--- START Material provided ---
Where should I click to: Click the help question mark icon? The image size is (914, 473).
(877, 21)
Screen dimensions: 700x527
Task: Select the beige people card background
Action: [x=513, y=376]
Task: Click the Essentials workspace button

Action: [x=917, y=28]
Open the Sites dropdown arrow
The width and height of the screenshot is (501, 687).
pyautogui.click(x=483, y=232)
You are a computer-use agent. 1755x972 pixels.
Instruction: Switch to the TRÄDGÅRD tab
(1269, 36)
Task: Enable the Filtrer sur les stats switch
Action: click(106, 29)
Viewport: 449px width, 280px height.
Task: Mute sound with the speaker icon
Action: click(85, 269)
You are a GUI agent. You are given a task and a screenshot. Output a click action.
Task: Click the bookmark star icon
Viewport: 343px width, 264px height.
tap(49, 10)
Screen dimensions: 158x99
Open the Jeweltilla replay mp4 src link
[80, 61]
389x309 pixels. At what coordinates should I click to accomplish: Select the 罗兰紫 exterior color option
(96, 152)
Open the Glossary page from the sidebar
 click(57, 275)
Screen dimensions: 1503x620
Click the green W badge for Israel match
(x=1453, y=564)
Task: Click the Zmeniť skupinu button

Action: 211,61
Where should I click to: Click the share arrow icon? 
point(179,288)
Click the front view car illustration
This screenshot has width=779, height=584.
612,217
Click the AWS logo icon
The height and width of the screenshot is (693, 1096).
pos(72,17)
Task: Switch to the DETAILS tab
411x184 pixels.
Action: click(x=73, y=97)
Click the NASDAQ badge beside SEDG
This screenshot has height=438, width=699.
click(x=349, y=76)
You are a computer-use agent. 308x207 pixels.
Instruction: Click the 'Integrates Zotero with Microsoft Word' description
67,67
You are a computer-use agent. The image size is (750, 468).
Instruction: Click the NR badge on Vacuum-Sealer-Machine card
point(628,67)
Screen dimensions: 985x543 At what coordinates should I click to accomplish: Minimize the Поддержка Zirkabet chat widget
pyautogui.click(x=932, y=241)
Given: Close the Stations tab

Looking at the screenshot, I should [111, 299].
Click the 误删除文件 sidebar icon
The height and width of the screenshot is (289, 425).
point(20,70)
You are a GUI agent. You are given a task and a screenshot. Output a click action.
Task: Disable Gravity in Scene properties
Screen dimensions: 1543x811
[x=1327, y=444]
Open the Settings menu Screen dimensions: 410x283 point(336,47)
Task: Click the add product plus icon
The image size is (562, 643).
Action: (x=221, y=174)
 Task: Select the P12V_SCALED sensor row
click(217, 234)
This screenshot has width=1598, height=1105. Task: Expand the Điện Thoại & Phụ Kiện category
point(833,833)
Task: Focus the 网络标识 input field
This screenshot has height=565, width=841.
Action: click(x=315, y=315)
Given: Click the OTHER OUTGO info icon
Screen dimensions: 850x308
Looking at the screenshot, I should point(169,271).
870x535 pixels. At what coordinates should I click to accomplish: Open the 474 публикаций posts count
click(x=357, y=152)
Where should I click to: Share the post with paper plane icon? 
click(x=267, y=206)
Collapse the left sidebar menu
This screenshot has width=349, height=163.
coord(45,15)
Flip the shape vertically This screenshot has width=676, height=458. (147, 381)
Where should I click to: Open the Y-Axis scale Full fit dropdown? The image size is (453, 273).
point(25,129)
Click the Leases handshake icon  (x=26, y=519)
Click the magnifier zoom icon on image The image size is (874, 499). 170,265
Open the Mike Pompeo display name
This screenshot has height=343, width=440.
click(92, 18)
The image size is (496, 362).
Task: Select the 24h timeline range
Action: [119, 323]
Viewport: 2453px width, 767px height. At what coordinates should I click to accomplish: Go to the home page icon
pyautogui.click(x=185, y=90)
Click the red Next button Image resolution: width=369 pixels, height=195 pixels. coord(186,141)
--- END Material provided ---
* _What needs to be done_
Can you render all of the items above as a Markdown table, with the row number in a column headed No. and the line itself in a column headed Line, leaving out any blank lines?

* _Solution to this problem_
| No. | Line |
|---|---|
| 1 | Where should I click to: Click the help question mark icon? The image size is (914, 473). |
| 2 | (877, 21) |
| 3 | Screen dimensions: 700x527 |
| 4 | Task: Select the beige people card background |
| 5 | Action: [x=513, y=376] |
| 6 | Task: Click the Essentials workspace button |
| 7 | Action: [x=917, y=28] |
| 8 | Open the Sites dropdown arrow |
| 9 | The width and height of the screenshot is (501, 687). |
| 10 | pyautogui.click(x=483, y=232) |
| 11 | You are a computer-use agent. 1755x972 pixels. |
| 12 | Instruction: Switch to the TRÄDGÅRD tab |
| 13 | (1269, 36) |
| 14 | Task: Enable the Filtrer sur les stats switch |
| 15 | Action: click(106, 29) |
| 16 | Viewport: 449px width, 280px height. |
| 17 | Task: Mute sound with the speaker icon |
| 18 | Action: click(85, 269) |
| 19 | You are a GUI agent. You are given a task and a screenshot. Output a click action. |
| 20 | Task: Click the bookmark star icon |
| 21 | Viewport: 343px width, 264px height. |
| 22 | tap(49, 10) |
| 23 | Screen dimensions: 158x99 |
| 24 | Open the Jeweltilla replay mp4 src link |
| 25 | [80, 61] |
| 26 | 389x309 pixels. At what coordinates should I click to accomplish: Select the 罗兰紫 exterior color option |
| 27 | (96, 152) |
| 28 | Open the Glossary page from the sidebar |
| 29 |  click(57, 275) |
| 30 | Screen dimensions: 1503x620 |
| 31 | Click the green W badge for Israel match |
| 32 | (x=1453, y=564) |
| 33 | Task: Click the Zmeniť skupinu button |
| 34 | Action: 211,61 |
| 35 | Where should I click to: Click the share arrow icon?  |
| 36 | point(179,288) |
| 37 | Click the front view car illustration |
| 38 | This screenshot has width=779, height=584. |
| 39 | 612,217 |
| 40 | Click the AWS logo icon |
| 41 | The height and width of the screenshot is (693, 1096). |
| 42 | pos(72,17) |
| 43 | Task: Switch to the DETAILS tab |
| 44 | 411x184 pixels. |
| 45 | Action: click(x=73, y=97) |
| 46 | Click the NASDAQ badge beside SEDG |
| 47 | This screenshot has height=438, width=699. |
| 48 | click(x=349, y=76) |
| 49 | You are a computer-use agent. 308x207 pixels. |
| 50 | Instruction: Click the 'Integrates Zotero with Microsoft Word' description |
| 51 | 67,67 |
| 52 | You are a computer-use agent. The image size is (750, 468). |
| 53 | Instruction: Click the NR badge on Vacuum-Sealer-Machine card |
| 54 | point(628,67) |
| 55 | Screen dimensions: 985x543 At what coordinates should I click to accomplish: Minimize the Поддержка Zirkabet chat widget |
| 56 | pyautogui.click(x=932, y=241) |
| 57 | Given: Close the Stations tab |
| 58 | Looking at the screenshot, I should [111, 299]. |
| 59 | Click the 误删除文件 sidebar icon |
| 60 | The height and width of the screenshot is (289, 425). |
| 61 | point(20,70) |
| 62 | You are a GUI agent. You are given a task and a screenshot. Output a click action. |
| 63 | Task: Disable Gravity in Scene properties |
| 64 | Screen dimensions: 1543x811 |
| 65 | [x=1327, y=444] |
| 66 | Open the Settings menu Screen dimensions: 410x283 point(336,47) |
| 67 | Task: Click the add product plus icon |
| 68 | The image size is (562, 643). |
| 69 | Action: (x=221, y=174) |
| 70 |  Task: Select the P12V_SCALED sensor row |
| 71 | click(217, 234) |
| 72 | This screenshot has width=1598, height=1105. Task: Expand the Điện Thoại & Phụ Kiện category |
| 73 | point(833,833) |
| 74 | Task: Focus the 网络标识 input field |
| 75 | This screenshot has height=565, width=841. |
| 76 | Action: click(x=315, y=315) |
| 77 | Given: Click the OTHER OUTGO info icon |
| 78 | Screen dimensions: 850x308 |
| 79 | Looking at the screenshot, I should point(169,271). |
| 80 | 870x535 pixels. At what coordinates should I click to accomplish: Open the 474 публикаций posts count |
| 81 | click(x=357, y=152) |
| 82 | Where should I click to: Share the post with paper plane icon?  |
| 83 | click(x=267, y=206) |
| 84 | Collapse the left sidebar menu |
| 85 | This screenshot has width=349, height=163. |
| 86 | coord(45,15) |
| 87 | Flip the shape vertically This screenshot has width=676, height=458. (147, 381) |
| 88 | Where should I click to: Open the Y-Axis scale Full fit dropdown? The image size is (453, 273). |
| 89 | point(25,129) |
| 90 | Click the Leases handshake icon  (x=26, y=519) |
| 91 | Click the magnifier zoom icon on image The image size is (874, 499). 170,265 |
| 92 | Open the Mike Pompeo display name |
| 93 | This screenshot has height=343, width=440. |
| 94 | click(92, 18) |
| 95 | The image size is (496, 362). |
| 96 | Task: Select the 24h timeline range |
| 97 | Action: [119, 323] |
| 98 | Viewport: 2453px width, 767px height. At what coordinates should I click to accomplish: Go to the home page icon |
| 99 | pyautogui.click(x=185, y=90) |
| 100 | Click the red Next button Image resolution: width=369 pixels, height=195 pixels. coord(186,141) |